Internally, Organizations will need to quickly realise that many of their collaborators are also “Person of the Year”. They will expect similar collaborative facilities within the Organization to the ones they use at home. Of course, internally you need a higher degree of control than on the Web for security and confidentiality, with user access rights to sensitive information. However, it is also clear that efficiently and effectively connecting all the brains working in an Organization can generate value. How many of us have experienced the annoying realization that a collaborator had the answer to a problem that at the time required external help, simply because you had no easy way of finding the answer internally (in other words, reinventing the wheel).

Peter-Anthony Glick
http://leveragingknowledge.blogspot.com

08 December 2006

The virtuous cycle of the Gift Economy

«Everyone thinks of changing the world,
but no one thinks of changing himself
Leo Tolstoy (1828 - 1910)

You all must read Dave Pollard’s latest post “The virtuous cycle of the Gift Economy” (http://blogs.salon.com/0002007/2006/12/06.html#a1718 ). It did make me realise that I already intuitively knew this but it just needed to rise from my sub-conscience. It did!

This virtuous cycle looks great but I believe that a more realistic state would be somewhere in between the Capitalist and the Gift Economies. These two as defined in Dave’s diagram are extremes and as such should be avoided. Our current world tends to gravitate closer to the capitalist end of the spectrum so we need to collectively push in the other direction. However, I don’t see the World moving all the way to a “complete” Gift Economy. I am not sure that it would be such a great World to leave in anyway. If all hierarchies were to disappear and everyone would share most of what they need/want and purchase only what they need and cannot obtain in any other way, some would quickly seize opportunities for taking advantages and build monopolies by controlling the production of what must be purchased.

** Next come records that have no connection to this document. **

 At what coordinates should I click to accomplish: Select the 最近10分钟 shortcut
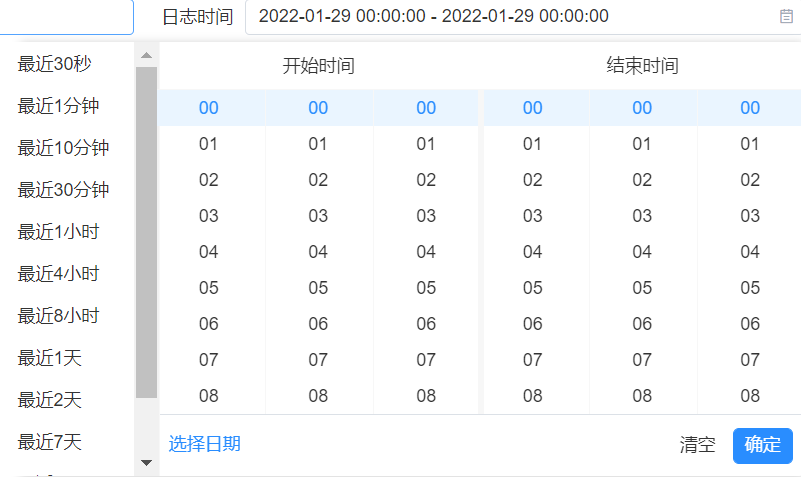pyautogui.click(x=63, y=148)
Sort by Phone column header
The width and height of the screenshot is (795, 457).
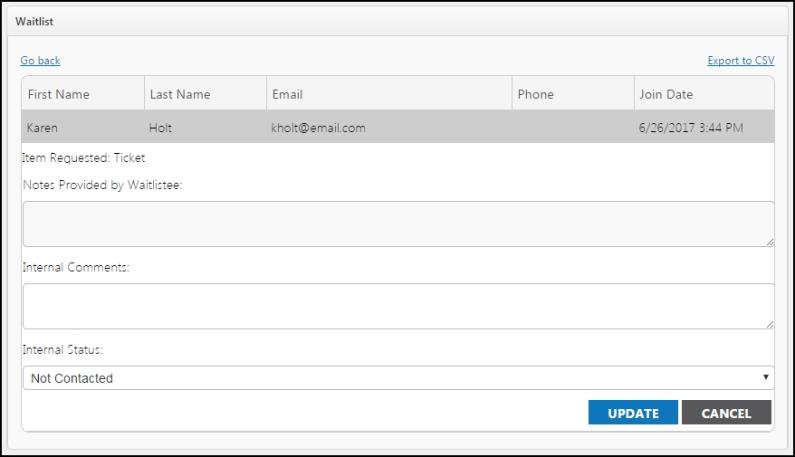[x=535, y=94]
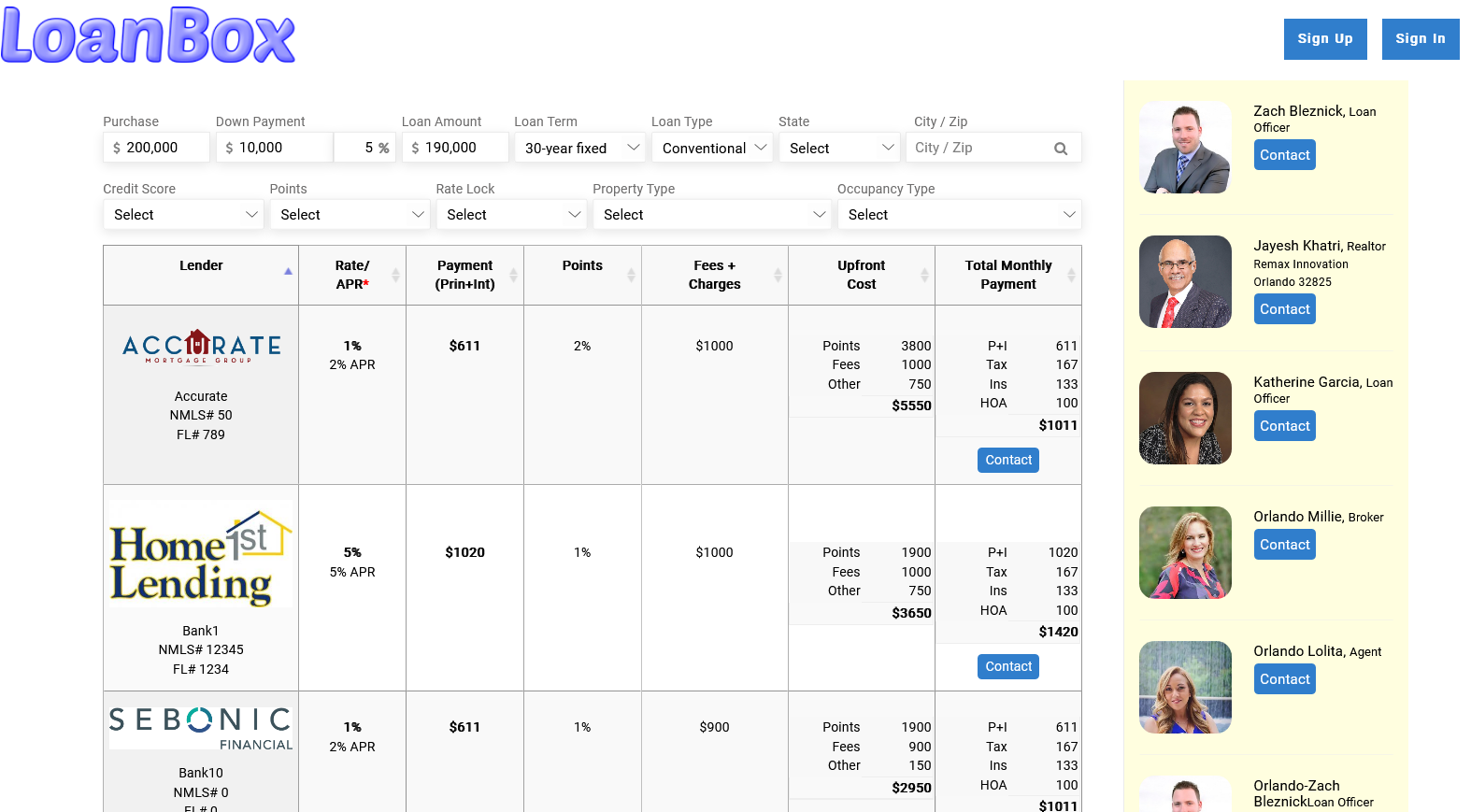Expand the Loan Type Conventional dropdown
The height and width of the screenshot is (812, 1471).
click(x=712, y=148)
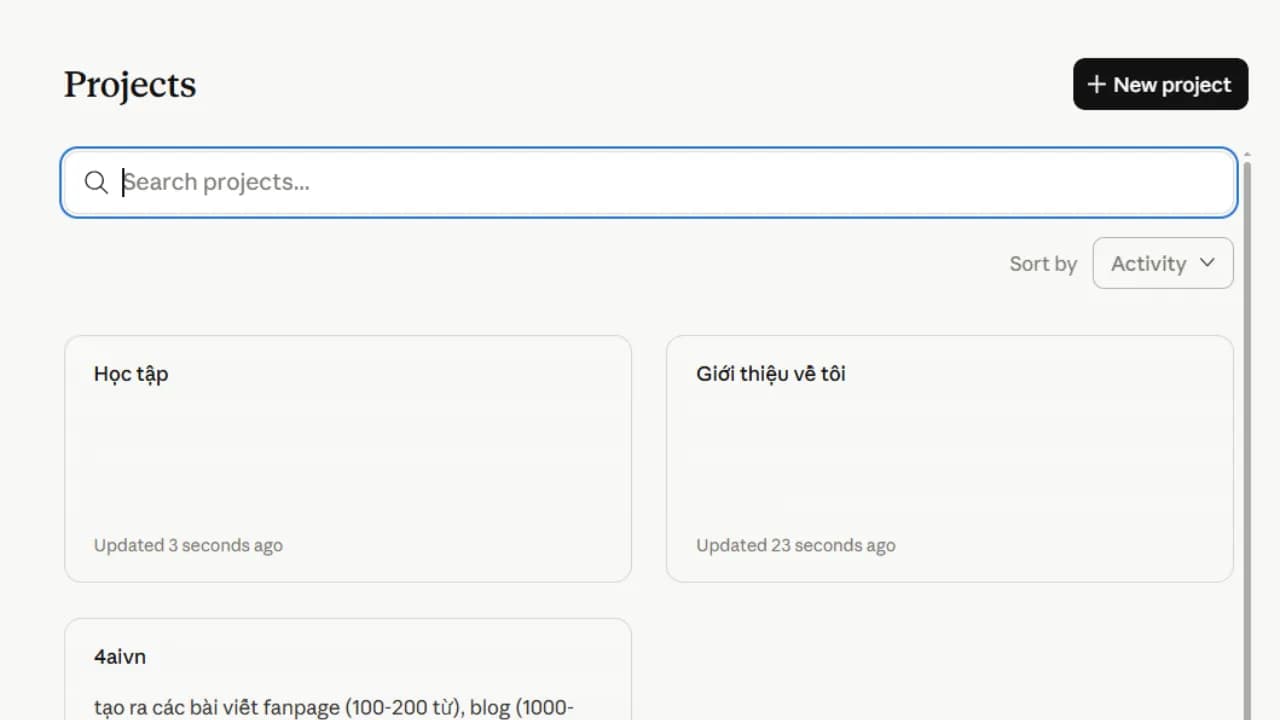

Another potential flaw of the extreme Gift Economy model is the relative loose definition of an individual’s “needs”. What is seen as non-essential for some will be seen as essential for others. This is already the case in our mostly capitalist economy of course, but it is regulated by each individual’s purchasing power. I cannot afford a large home with a swimming pool therefore it wont even appear in my list of short-term needs, but I can still work towards it because I would love to swim every morning. In a Gift Economy, you could ideally imagine that I would team up with 10 neighbours and finance our shared swimming pool (or better build it ourselves!). Two problems: 1) not exactly the same level of privacy and convenience; and 2) I might struggle to find the necessary number of neighbours with the same “need”. Therefore, I might find myself force to still work enough to be able to afford my pool. Now, if you assume that most people will face a similar issue for a specific need within the communities (virtual or not) they are part of, wouldn’t we end up with a capitalist-like spiral again?

Having said that, we should still steer the Economy away from the all-encompassing Capitalism.

How can each one of us contribute to this effort? By “simply” doing more things ourselves (I will start by sorting out this annoying faulty living-room light switch myself). It also means engaging in more value-adding social networks. Two other recent blogs from Dave illustrates what this mean.
First, a social network diagram: http://blogs.salon.com/0002007/2006/12/01.html
Then a list of examples of SNAs (social networking applications) sorted by function:
http://blogs.salon.com/0002007/2006/12/05.html

I will use more of these tools myself and will promote their use around me and see what happens.